Chipinge District is the southernmost district in Manicaland province. It is bounded on the north by Chimanimani District, on the west by Masvingo Province, and on the east by Mozambique.

The Save River forms the western boundary of the District, and drains the western and southern portions of district. The northeastern portion of the district is drained by the Buzi River and its headwater tributaries.

The southern end of the Eastern Highlands reach into the northern portion of the district. Mount Selinda (1,230 meters) lies near the Mozambican border.

===Townships and villages===
- Craigmore
- Chibuwe
- Chipinge
- Chisumbanje
- Checheche
- Junction Gate
- Mkasa
- Rupisi

==People==
The rural portion of Chipinge District has a population of 324,133. The rural population is 298,841, and the urban population, which consists of Chipinge town, is 25,292 (2012 census).

Ndau people, a sub group of the Shona people, inhabit the north and central portions of the district. Tswa people live in the south.

==Transport==
The A10 road runs through the district, running southwards from Chimanimani District, then jogging west to the Save River. Here it meets the A16 road, which runs south along the Save from Birchenough Bridge. From the A16 junction the A10 follows the Save southwards, crossing westwards over the Save River at Rupangwana via the Jack Quinton Bridge.

Where the A10 turns west, a road branches south to Chipinge, and continues southeast to cross the Mozambican border between Mount Selinda and Espungabera in Mozambique.

Chipinge Airport is near the town of Chipinge.

==Administration==
The District has 31 rural administrative wards, and eight urban wards in Chipinge town.

The district is divided into five Assembly parliamentary constituencies: Chipinge Central, Chipinge East, Chipinge South, Chipinge West, and Musikavanhu. The district is a single Senate constituency.

==Ecology==
Miombo woodland is the predominant vegetation in the northern, central, and northeastern portions of the district.

Mopane woodland occurs in the Save River lowlands in the west and south of the district.

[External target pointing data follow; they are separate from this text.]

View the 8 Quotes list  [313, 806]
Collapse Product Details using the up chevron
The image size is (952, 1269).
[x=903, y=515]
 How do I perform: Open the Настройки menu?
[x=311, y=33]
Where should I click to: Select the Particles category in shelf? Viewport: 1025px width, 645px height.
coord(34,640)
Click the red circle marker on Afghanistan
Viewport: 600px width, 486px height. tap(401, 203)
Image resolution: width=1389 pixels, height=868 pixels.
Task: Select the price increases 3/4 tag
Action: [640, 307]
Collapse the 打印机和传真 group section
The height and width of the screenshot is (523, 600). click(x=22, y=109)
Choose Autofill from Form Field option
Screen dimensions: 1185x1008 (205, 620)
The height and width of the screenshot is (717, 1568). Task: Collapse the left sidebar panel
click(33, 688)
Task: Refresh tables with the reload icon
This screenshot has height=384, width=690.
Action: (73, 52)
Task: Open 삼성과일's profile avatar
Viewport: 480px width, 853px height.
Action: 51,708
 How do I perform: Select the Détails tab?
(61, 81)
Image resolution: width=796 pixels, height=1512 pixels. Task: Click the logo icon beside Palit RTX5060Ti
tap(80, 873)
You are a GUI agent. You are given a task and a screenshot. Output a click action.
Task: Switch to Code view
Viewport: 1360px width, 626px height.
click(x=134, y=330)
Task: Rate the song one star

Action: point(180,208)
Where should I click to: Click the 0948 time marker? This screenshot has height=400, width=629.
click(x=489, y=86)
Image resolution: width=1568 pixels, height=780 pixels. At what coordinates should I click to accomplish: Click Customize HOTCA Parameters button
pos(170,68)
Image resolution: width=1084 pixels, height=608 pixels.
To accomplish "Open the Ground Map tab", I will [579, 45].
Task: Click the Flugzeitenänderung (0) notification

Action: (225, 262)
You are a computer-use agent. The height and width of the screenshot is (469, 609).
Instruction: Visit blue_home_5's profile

Pockets of mid-elevation evergreen forest occur on a few eastward-facing mountain slopes in the district, where the mountains create orographic precipitation from winds coming from the Indian Ocean.

===Protected areas===
Chipinge Safari Area (261 km^{2}) is located in the highlands west of Chipinge, overlooking the Save River Valley. It includes both miombo and mopane woodland.

Chirinda Forest Botanical Reserve protects an enclave of evergreen forest on the slopes of Mount Selinda.